As alluded to earlier, the shorter "011317" feels like a slightly less successful earlier stab at the exact same thing, but it also feels far more deserving of classic jazz comparisons.  For one, Olson unleashes an impressively competent and melodic saxophone solo, albeit one leaning much more towards free jazz.  Also, the percussive element collapses into skittering, clattering entropy rather than cohering into a throbbing pulse.  It is certainly not fluid or virtuosic enough to feel like real free jazz (nor would Wolf Eyes want that), but the layered chaos and guitar noise at least approximate something like an industrial-damaged The Dead C jamming with a saxophone player.  That is admittedly an aesthetic I can get behind, but it is not quite as impressive as a melancholy flautist being flattened by strafing swoops of electronic noise and a mechanized, stumbling juggernaut of a groove (which is what the first piece sounds like).  Also, the opener sneakily conceals a very deliberate arc amidst all its shambling and sputtering, as guitarist Jim Baljo unveils a repeating and epic-sounding motif in the piece’s final moments to pull it all together into a climax of sorts (rather than just meandering into silence).

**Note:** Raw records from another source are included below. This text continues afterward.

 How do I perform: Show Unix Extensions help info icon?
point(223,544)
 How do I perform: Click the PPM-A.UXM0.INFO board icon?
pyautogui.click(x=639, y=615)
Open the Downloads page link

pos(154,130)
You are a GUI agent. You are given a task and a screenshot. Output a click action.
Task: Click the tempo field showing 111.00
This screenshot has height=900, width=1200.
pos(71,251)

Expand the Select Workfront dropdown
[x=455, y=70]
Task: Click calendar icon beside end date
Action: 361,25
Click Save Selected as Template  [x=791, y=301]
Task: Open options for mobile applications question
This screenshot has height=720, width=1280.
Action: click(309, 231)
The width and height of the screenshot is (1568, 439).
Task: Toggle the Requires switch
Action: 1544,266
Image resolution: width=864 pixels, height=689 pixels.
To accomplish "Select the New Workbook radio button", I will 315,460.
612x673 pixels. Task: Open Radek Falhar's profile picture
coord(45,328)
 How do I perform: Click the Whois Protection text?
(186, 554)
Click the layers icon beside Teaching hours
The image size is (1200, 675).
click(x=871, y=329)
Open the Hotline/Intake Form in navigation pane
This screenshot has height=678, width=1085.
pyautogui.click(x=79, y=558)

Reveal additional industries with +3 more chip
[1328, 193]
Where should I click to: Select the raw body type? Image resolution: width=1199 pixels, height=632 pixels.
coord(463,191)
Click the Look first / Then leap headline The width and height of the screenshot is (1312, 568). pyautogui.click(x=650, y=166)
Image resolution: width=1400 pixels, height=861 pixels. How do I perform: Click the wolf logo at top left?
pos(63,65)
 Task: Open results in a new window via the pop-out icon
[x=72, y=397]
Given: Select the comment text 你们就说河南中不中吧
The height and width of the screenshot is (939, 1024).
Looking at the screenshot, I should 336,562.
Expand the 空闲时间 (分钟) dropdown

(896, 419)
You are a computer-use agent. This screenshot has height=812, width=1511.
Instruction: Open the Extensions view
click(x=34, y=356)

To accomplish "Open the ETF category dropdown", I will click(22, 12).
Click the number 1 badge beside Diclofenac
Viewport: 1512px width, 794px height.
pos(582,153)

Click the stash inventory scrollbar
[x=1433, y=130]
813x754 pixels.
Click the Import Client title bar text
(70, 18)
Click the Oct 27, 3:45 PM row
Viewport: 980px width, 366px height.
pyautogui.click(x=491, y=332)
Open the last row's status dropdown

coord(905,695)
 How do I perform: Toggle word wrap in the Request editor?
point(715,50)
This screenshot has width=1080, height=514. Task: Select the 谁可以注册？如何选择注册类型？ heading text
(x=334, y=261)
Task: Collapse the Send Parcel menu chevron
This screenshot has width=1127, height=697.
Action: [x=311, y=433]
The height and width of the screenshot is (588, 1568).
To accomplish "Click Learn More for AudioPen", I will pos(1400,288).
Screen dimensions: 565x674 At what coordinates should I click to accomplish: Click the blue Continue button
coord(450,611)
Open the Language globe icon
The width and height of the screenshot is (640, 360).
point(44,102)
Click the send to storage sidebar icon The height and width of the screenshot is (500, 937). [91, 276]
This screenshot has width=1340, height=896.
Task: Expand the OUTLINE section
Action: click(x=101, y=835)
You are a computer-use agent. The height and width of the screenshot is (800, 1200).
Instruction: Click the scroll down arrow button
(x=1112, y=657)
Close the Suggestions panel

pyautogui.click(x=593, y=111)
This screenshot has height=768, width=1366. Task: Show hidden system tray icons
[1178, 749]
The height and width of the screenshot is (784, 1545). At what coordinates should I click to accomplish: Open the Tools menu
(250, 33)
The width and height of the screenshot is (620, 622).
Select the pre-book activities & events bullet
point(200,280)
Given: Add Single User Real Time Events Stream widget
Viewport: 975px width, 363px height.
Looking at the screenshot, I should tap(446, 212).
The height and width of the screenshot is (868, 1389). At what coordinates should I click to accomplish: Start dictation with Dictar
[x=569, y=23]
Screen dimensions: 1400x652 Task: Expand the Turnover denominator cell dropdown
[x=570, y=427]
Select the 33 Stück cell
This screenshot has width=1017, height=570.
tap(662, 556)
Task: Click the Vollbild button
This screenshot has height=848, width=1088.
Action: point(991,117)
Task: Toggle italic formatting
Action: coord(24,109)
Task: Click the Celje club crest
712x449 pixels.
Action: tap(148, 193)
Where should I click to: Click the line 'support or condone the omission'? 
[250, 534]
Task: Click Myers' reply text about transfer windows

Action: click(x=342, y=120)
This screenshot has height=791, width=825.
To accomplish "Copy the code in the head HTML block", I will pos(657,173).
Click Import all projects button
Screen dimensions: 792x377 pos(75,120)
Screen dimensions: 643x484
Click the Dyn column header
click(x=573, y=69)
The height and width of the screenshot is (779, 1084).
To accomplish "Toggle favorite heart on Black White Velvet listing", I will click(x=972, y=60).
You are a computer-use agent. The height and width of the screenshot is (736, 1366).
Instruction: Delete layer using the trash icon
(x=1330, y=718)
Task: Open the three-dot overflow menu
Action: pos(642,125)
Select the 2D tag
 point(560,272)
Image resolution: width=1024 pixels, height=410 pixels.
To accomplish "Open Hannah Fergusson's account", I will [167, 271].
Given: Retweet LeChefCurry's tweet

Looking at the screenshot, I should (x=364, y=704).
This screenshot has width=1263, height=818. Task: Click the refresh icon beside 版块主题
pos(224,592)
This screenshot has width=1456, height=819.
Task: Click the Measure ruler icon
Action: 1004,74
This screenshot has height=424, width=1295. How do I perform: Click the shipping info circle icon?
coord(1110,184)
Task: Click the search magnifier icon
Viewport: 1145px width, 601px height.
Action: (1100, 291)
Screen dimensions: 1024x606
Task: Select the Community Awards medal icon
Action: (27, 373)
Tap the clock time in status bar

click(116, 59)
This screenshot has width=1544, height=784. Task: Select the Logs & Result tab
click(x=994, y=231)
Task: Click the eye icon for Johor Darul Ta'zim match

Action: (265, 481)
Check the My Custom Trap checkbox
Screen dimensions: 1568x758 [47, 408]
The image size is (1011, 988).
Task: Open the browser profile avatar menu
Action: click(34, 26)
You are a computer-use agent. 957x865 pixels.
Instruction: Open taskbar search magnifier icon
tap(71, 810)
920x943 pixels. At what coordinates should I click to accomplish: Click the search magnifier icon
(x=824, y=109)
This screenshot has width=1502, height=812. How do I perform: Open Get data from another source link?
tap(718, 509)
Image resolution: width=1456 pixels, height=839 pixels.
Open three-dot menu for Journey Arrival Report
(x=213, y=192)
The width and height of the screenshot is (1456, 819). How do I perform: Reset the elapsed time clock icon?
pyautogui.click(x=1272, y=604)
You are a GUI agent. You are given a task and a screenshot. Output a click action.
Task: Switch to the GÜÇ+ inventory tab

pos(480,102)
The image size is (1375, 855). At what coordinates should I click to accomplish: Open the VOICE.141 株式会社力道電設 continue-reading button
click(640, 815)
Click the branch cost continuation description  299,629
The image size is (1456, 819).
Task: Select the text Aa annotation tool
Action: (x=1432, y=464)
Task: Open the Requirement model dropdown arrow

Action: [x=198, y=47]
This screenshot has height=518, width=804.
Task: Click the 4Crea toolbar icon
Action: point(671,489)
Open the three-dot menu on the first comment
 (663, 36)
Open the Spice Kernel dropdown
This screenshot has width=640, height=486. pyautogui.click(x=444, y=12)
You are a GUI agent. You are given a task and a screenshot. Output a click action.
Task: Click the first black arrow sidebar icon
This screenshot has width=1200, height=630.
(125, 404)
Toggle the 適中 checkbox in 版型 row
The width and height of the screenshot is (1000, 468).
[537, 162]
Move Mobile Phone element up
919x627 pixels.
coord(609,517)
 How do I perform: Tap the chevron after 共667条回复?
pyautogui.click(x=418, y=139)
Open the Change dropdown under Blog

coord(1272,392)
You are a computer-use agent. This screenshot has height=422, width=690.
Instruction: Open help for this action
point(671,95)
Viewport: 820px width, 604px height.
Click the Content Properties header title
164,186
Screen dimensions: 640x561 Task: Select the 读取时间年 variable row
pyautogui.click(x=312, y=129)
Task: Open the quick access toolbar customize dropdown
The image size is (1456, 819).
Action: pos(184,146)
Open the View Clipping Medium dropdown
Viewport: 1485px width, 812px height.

Obviously, the sheer brevity of Strange Days II ensures that it is a fairly minor release in the voluminous Wolf Eyes’ canon, but it certainly does not sound like anything else coming out these days and "011817" would easily secure a place in my imaginary, self-curated best-of collection.  In a perverse way, Wolf Eyes have transcended their role as the DIY flagbearers for the darkest corners of the American underground and become the possible sound of the future–certainly not the future that anyone wants, mind you, but a hopelessly broken, dark, and post-apocalyptic one.  With Strange Days II, it is easy to envision Wolf Eyes as the house band in a bombed-out subterranean cabaret in something like Total Recall, raggedly and lethargically playing "jazz" to a drugged, dead-eyed crowd with a rusted and salvaged battery of inappropriate equipment that makes all the wrong sounds.